The European Commission President said the ongoing issue between Slovenia and Croatia was not merely a bilateral problem but one that impacted all of the EU.
Speaking at a press conference with the Slovenian President Borut Pahor, Jean-Claude Juncker said: “The future enlargement of the EU to Western Balkans states is in the hands of Slovenia and Croatia.
“This is not only a bilateral problem, this is a problem that impacts the whole European Union.”
He added the deadlock between the two EU member states was “impacting the perspective of Western Balkan states to become members of the European Union.”
In the long-running dispute, Croatia is refusing to implement a ruling handed down by the Permanent Court of Arbitration in The Hague last summer over the route of its 416 mile border with Slovenia.
The two countries have been at odds over the issue since the break-up of Yugoslavia in the 1990s. Slovenia joined the EU in 2004.
Croatia’s accession in 2013 was, at the time, made conditional on its acceptance of international arbitration.
And Croatia claims the process was marred by the links a Slovenian judge in the case had with the country’s government.
The court, which dismissed the judge, said the incident did not impede its work.
Tensions have also escalated due to several Croatian fishing boats entering Slovenian waters in the Bay of Kiran, one of the most hotly disputed areas between the two countries.
Speaking alongside Mr Juncker, Slovenian president Pahor said he wanted the Commission “to become more actively involved in implementing the arbitration award.”
He said the EU executive had a “political, legal, and moral duty to intervene.”
Mr Pahor said: “This is a question of credibility.”

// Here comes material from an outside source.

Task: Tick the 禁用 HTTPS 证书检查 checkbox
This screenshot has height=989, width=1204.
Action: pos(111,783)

Referring to Balkan states – among which Serbia and Montenegro have already started formal accession negotiations – the Commission chief added “they have to agree between themselves before they become member states.”

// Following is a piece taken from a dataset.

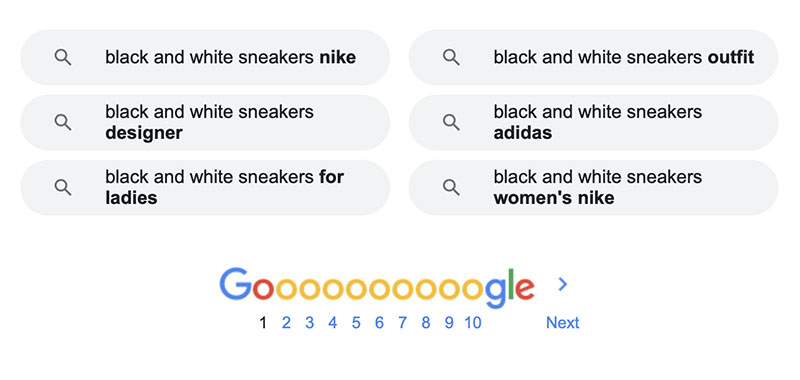Click magnifier icon beside 'for ladies' suggestion
This screenshot has height=380, width=800.
63,187
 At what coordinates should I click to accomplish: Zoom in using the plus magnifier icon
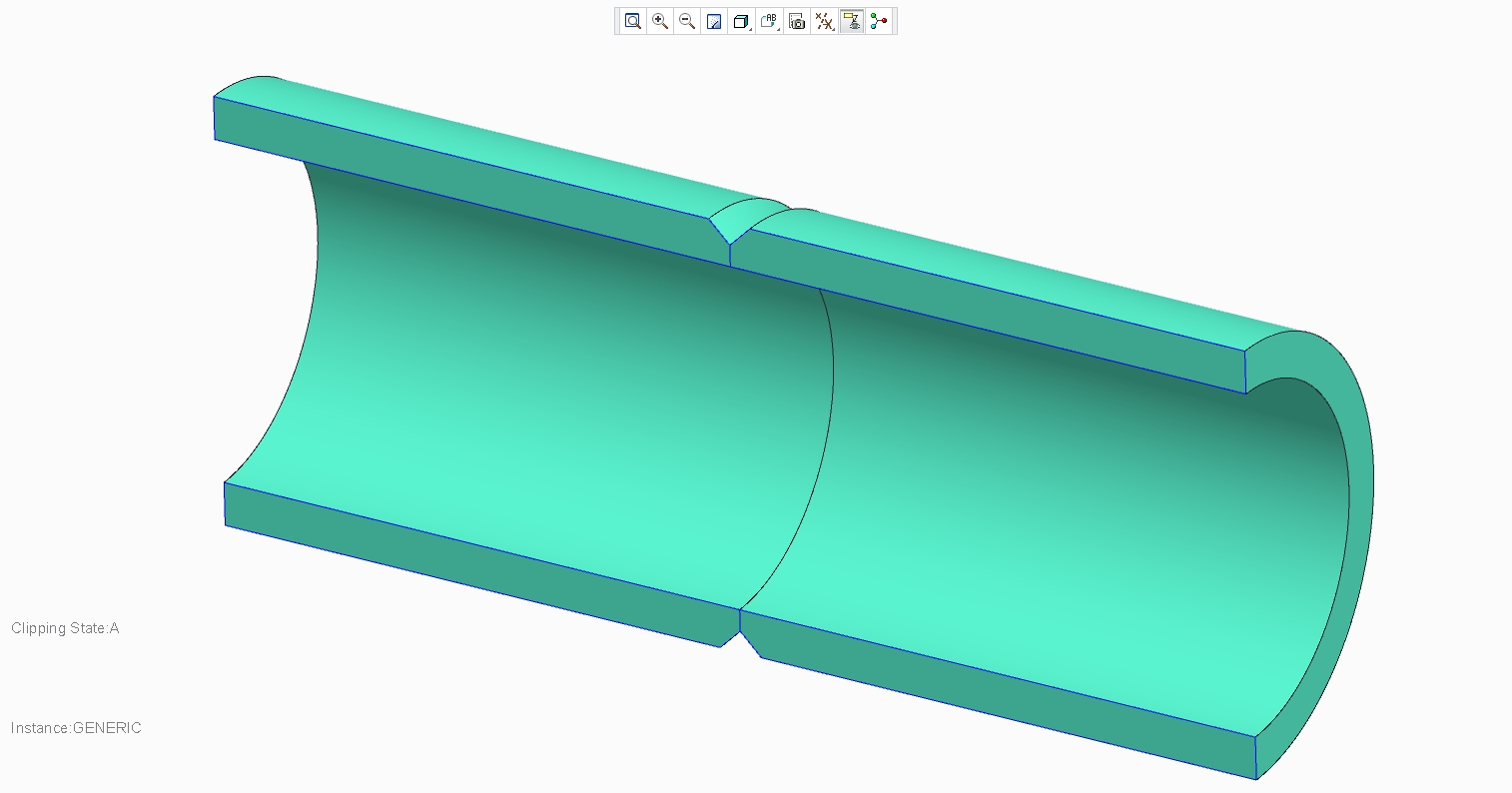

Mr Juncker also noted “nobody” in the EU knows what the dispute is about and that leaders in other EU countries “have very little interest” in the issue.
And the EU chief repeated the Commission’s willingness to mediate between Slovenia and Croatia but gave no detail on when or how his services could do it.
He prepared the ground for discussion by saying Slovenia and Croatia still enjoyed “friendly relations” and that the differences between them were “tiny”.
Mr Juncker said: “There is room for a negotiated solution.”